Pourtant, elle refuse de "s'effondrer". Le soir, elle ne dort pas ici — la Halte n'offre qu'une cinquantaine de lits. Elle a négocié sa place chez Utopia, "une association amie", sur un "canapé vert".
"C'est ma couleur, le vert", sourit-elle. Elle s'accroche à ces petits détails de dignité.
-Le visage vieillissant de l'errance -
Joyce n'est pas une exception. En parcourant la salle, un constat frappe les travailleurs sociaux : la précarité féminine a des cheveux blancs.
"On observe un vieillissement net de la population, ça va de 25 à 80 ans", s'alarme la responsable. On croise des grands-mères, corps usés par l'errance, jetées à la rue par des ruptures familiales, des deuils ou la maladie psychiatrique.
Depuis 2022, la fréquentation a explosé, passant d'une trentaine de femmes par jour à parfois plus de 70.
Face au froid, la mairie a étendu les horaires, ouvrant dès 9h le week-end, au-delà du créneau habituel de 10H à 18H en semaine.
"On ne peut pas pousser les murs, mais on étire le temps", résume Bénédicte Sancassani.
C'est cette angoisse qu'Esther tente de tenir à distance. À l'approche de la cinquantaine, emmitouflée dans une doudoune sombre, elle porte sur son visage les stigmates de l'insomnie. Quand elle évoque la Halte, sa carapace se fend. Les larmes montent, silencieuses.
Je me mets en mode noir
"La première fois que je suis arrivée, j'ai pleuré de soulagement", souffle-t-elle. "La rue, c'est très dur".
Pour survivre, Esther a développé une stratégie : l'invisibilité.
"Dehors, je suis incognito. Je me mets en mode noir, je me fonds dans la masse."
Elle se souvient du début de son errance: "pour échapper aux prédateurs, je ne dormais pas la nuit, je marchais, je prenais le métro".
Pour elle, ici, la non-mixité est "une bénédiction". "Entre femmes, on baisse la garde".
Esther souffre de vertiges, sa santé décline, mais elle tient bon. Elle aime rappeler l'origine de son prénom, cette reine biblique qui a sauvé son peuple. "Je refuse que la fatalité prenne le dessus", martèle-t-elle en séchant ses joues.

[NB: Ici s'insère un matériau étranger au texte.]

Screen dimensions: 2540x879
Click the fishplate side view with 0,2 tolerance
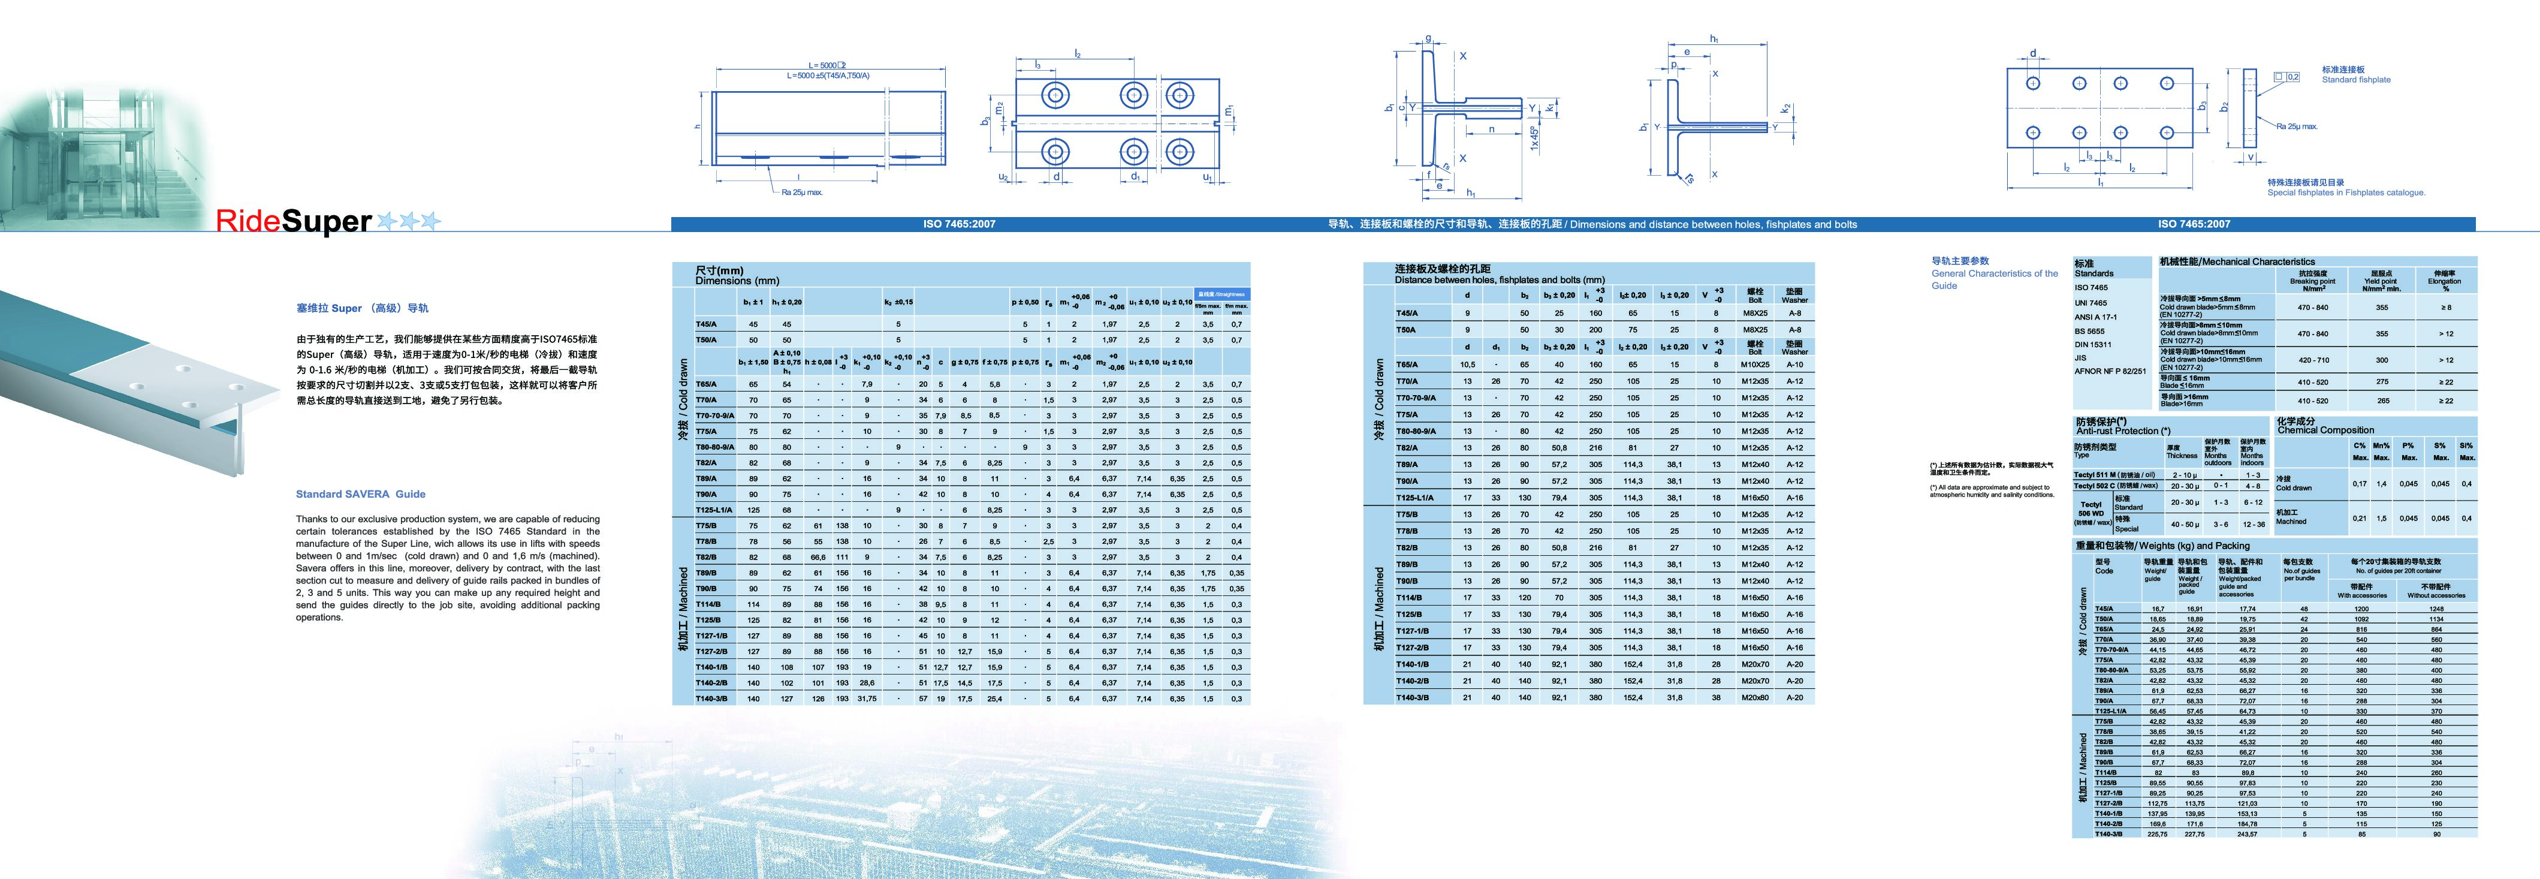[x=2250, y=109]
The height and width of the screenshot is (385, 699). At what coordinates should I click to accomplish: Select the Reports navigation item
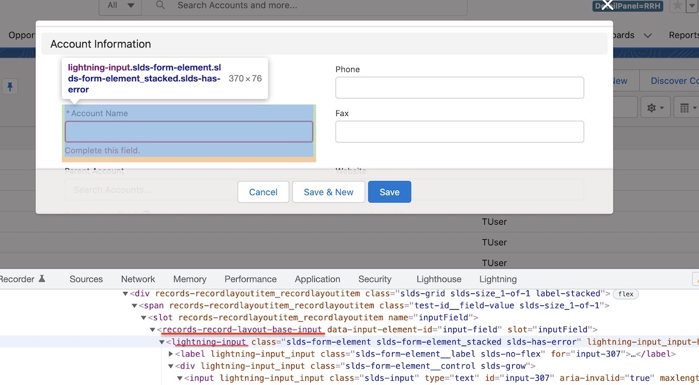click(x=683, y=35)
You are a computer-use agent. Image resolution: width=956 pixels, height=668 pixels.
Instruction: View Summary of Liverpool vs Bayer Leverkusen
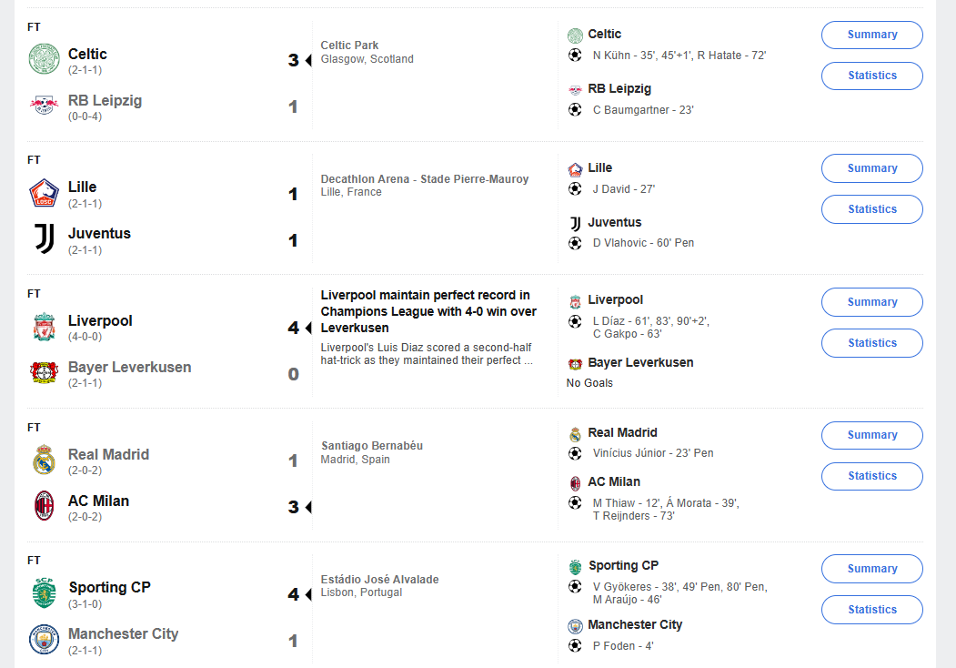coord(871,302)
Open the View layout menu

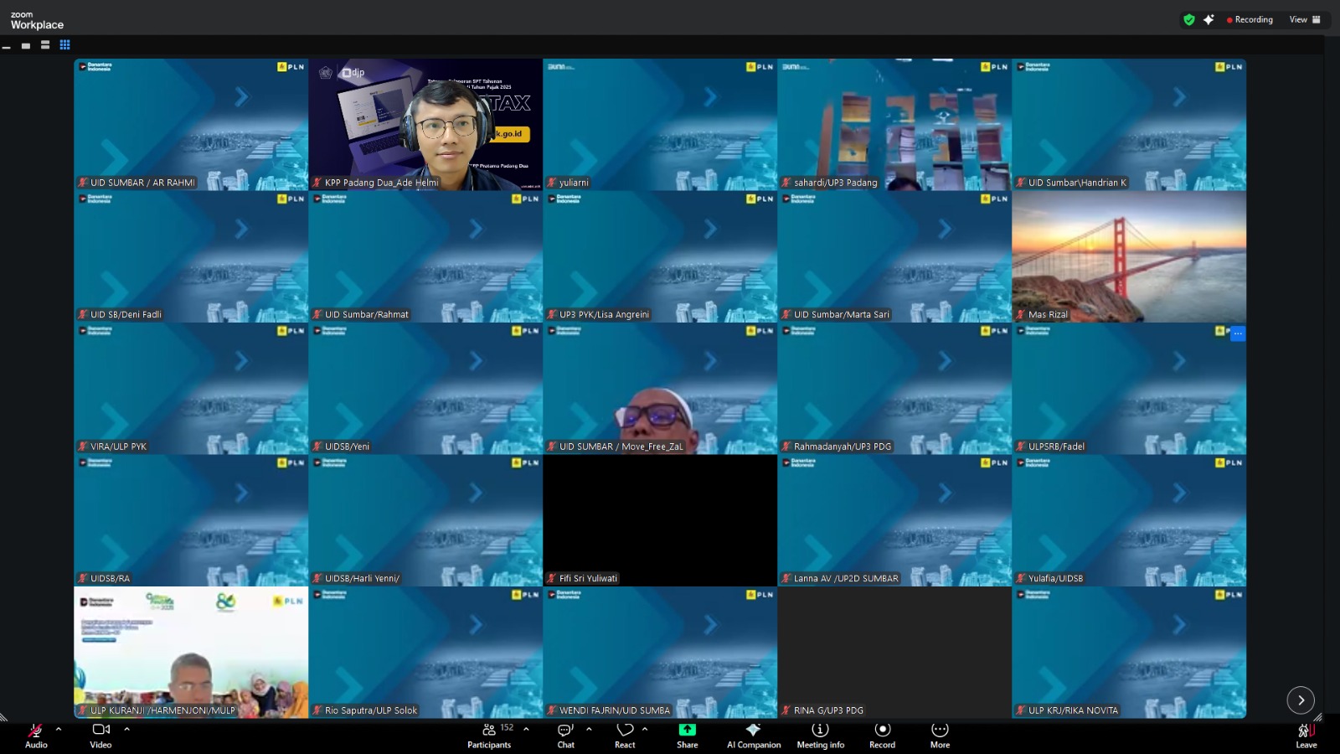pyautogui.click(x=1304, y=19)
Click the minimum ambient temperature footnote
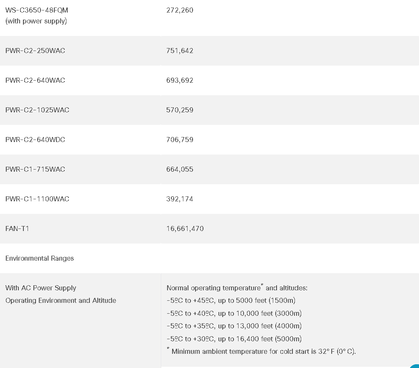This screenshot has width=419, height=368. pyautogui.click(x=263, y=351)
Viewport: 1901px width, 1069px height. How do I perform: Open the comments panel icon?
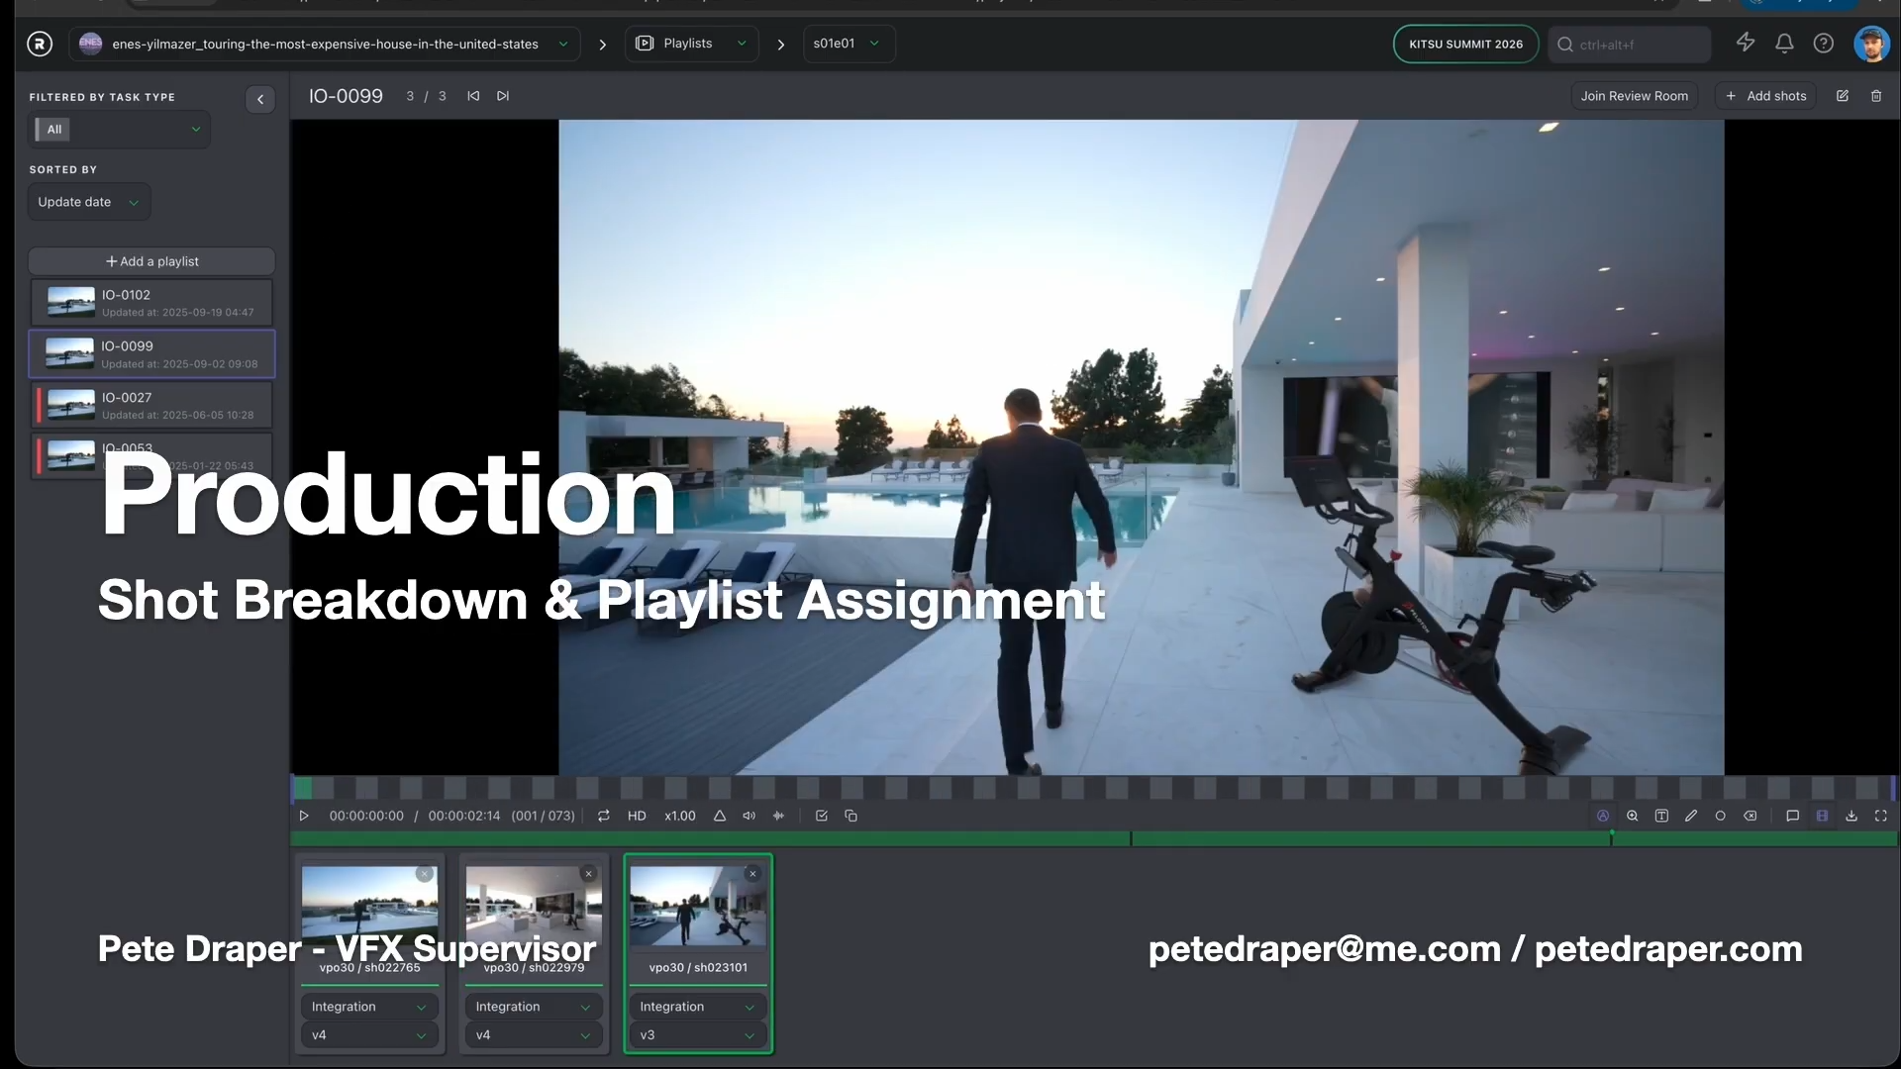click(x=1792, y=816)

Elle fêtera ses 50 ans dans quelques jours. Son seul vœu ? Ne plus être "une valise qu'on trimballe".
18 heures approchent. L'accueil de jour va fermer. Celles qui n'ont pas de lit au dortoir vont devoir remettre leur manteau, ajuster leurs sacs. Et retourner affronter la nuit parisienne et le froid.